Important: Please read the Qt Code of Conduct - https://forum.qt.io/topic/113070/qt-code-of-conduct

How to debug a hard to find memory leak in PyQt



  • I have a PyQt application with a memory leak in it. It's an application for doing translations and it uses QThreads and signal/slots to do the translation on a separate thread and then signal a QTextEdit with the result when the translation finishes. The application works but it leaks memory with every translation. I haven't been able to reproduce the memory leak in a smaller code sample outside of the full application and my best guess for how it's occurring is some interaction between my threading logic, Python, Qt memory management, and underlying libraries I'm using.

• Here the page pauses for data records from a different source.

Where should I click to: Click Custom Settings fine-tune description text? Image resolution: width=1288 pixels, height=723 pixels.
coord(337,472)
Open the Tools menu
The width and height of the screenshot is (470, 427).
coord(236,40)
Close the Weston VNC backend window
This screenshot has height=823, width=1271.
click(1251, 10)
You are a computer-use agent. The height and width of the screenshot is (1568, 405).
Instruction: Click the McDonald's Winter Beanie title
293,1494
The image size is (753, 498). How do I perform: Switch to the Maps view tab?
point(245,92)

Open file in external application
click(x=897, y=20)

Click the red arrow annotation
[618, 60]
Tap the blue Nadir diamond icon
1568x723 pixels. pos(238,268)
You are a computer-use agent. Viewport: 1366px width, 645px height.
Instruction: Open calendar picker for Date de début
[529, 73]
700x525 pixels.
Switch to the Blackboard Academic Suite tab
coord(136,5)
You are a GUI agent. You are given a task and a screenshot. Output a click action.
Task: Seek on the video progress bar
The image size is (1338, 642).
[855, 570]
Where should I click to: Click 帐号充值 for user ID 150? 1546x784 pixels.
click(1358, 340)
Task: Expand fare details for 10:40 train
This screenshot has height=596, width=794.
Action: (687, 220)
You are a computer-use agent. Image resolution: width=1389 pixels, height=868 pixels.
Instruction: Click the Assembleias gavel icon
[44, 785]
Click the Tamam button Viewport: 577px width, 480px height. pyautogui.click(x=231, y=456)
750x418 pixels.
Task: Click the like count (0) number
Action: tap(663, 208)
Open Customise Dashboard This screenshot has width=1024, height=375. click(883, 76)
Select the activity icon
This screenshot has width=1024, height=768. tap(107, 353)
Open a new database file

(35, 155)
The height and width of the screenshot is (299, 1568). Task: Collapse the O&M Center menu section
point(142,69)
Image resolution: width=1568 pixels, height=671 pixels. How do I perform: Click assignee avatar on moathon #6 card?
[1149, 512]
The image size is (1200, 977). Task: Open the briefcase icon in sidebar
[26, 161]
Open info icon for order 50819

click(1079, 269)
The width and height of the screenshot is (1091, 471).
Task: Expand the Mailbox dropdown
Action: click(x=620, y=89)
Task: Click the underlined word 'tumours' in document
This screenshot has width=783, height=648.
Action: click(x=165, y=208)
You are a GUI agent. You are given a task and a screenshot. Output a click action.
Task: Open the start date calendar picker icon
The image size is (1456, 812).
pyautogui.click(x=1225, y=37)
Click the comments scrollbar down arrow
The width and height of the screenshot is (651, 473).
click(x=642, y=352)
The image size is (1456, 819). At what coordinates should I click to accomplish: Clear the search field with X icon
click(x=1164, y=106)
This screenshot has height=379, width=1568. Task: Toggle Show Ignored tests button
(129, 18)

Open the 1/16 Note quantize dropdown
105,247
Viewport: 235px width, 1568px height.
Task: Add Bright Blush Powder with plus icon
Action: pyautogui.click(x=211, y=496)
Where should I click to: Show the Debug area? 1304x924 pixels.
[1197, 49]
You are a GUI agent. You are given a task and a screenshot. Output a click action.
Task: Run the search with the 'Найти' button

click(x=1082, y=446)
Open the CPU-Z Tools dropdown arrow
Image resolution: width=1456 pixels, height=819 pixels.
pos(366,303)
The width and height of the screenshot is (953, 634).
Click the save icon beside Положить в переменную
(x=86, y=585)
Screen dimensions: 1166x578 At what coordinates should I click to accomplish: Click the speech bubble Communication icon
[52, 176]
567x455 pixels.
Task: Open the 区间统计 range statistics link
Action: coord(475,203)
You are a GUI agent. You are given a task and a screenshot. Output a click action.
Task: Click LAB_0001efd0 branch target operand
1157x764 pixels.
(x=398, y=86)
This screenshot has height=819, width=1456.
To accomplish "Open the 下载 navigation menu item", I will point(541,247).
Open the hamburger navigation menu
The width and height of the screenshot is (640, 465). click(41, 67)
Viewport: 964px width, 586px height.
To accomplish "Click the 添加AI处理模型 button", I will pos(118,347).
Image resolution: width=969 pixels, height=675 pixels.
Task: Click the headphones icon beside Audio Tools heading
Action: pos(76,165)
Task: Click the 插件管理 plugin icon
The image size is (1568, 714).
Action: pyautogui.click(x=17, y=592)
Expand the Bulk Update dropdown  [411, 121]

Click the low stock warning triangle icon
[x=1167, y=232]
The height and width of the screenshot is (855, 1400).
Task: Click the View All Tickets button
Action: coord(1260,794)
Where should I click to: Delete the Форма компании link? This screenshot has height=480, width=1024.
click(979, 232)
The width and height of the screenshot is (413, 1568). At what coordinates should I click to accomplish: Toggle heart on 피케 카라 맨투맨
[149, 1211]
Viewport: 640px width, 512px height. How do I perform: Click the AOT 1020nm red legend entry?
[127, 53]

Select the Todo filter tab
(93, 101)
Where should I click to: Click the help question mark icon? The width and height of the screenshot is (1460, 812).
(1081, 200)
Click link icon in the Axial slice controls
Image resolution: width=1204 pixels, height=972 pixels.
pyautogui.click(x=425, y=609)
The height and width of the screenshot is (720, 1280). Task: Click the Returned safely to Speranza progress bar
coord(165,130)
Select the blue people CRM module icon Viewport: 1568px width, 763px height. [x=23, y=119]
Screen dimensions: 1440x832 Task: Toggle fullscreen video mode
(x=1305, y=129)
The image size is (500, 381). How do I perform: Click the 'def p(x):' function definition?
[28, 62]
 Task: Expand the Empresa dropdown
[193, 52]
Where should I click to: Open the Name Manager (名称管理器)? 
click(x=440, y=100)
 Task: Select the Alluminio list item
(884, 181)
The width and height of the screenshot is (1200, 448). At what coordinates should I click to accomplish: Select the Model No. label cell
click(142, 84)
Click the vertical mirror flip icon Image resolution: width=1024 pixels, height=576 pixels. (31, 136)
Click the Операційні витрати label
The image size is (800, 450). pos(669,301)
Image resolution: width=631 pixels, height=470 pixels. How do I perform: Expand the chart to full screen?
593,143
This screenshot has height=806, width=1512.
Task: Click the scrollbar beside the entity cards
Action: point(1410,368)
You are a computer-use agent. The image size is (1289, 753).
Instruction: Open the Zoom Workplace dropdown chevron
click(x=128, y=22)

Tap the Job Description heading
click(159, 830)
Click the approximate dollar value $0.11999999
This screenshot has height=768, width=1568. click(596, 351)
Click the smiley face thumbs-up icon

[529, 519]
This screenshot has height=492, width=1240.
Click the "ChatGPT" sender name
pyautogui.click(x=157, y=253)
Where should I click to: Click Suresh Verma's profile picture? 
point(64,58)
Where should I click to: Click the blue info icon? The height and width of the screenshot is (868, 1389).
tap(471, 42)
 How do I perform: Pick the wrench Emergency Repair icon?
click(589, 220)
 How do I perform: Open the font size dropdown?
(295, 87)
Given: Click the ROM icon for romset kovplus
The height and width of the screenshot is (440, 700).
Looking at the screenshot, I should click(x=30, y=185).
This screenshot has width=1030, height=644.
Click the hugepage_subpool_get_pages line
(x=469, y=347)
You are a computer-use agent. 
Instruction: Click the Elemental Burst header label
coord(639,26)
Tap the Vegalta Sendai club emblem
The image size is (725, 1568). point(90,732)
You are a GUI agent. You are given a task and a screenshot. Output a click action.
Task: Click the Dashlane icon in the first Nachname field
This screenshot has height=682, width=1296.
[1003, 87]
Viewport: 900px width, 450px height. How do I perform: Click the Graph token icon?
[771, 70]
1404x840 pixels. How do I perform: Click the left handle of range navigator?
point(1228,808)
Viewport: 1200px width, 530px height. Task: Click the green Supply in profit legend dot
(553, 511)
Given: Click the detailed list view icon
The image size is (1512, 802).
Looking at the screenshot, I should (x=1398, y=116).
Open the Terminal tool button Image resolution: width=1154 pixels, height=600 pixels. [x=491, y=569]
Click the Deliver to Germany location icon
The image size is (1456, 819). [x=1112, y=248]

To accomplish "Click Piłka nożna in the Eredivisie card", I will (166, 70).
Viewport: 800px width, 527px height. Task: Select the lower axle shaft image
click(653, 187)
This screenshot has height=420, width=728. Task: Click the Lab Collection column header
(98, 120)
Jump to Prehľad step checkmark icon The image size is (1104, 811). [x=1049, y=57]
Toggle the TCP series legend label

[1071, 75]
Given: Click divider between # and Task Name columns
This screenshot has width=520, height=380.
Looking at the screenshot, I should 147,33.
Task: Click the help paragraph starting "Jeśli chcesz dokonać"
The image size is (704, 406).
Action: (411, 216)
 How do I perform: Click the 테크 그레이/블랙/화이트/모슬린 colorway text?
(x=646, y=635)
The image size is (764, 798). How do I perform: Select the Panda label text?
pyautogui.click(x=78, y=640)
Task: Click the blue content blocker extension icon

    Through trial and error I've found that the leak only occurs when I do my translation inside of QThread.run. Just translating repeatedly doesn't leak memory, and I've failed to reproduce the bug by running something else inside of my QThread. For a while I thought the error had something to do with the fact that I'm passing the translation work in as a lambda function which might create a situation like this where the QThread doesn't get cleaned up by the Python garbage collector. This doesn't seem to be the issue because I can see that its del function is being called. I also tried deleting all of the signal/slot connections to the QThread and just printing the output which still leaks memory.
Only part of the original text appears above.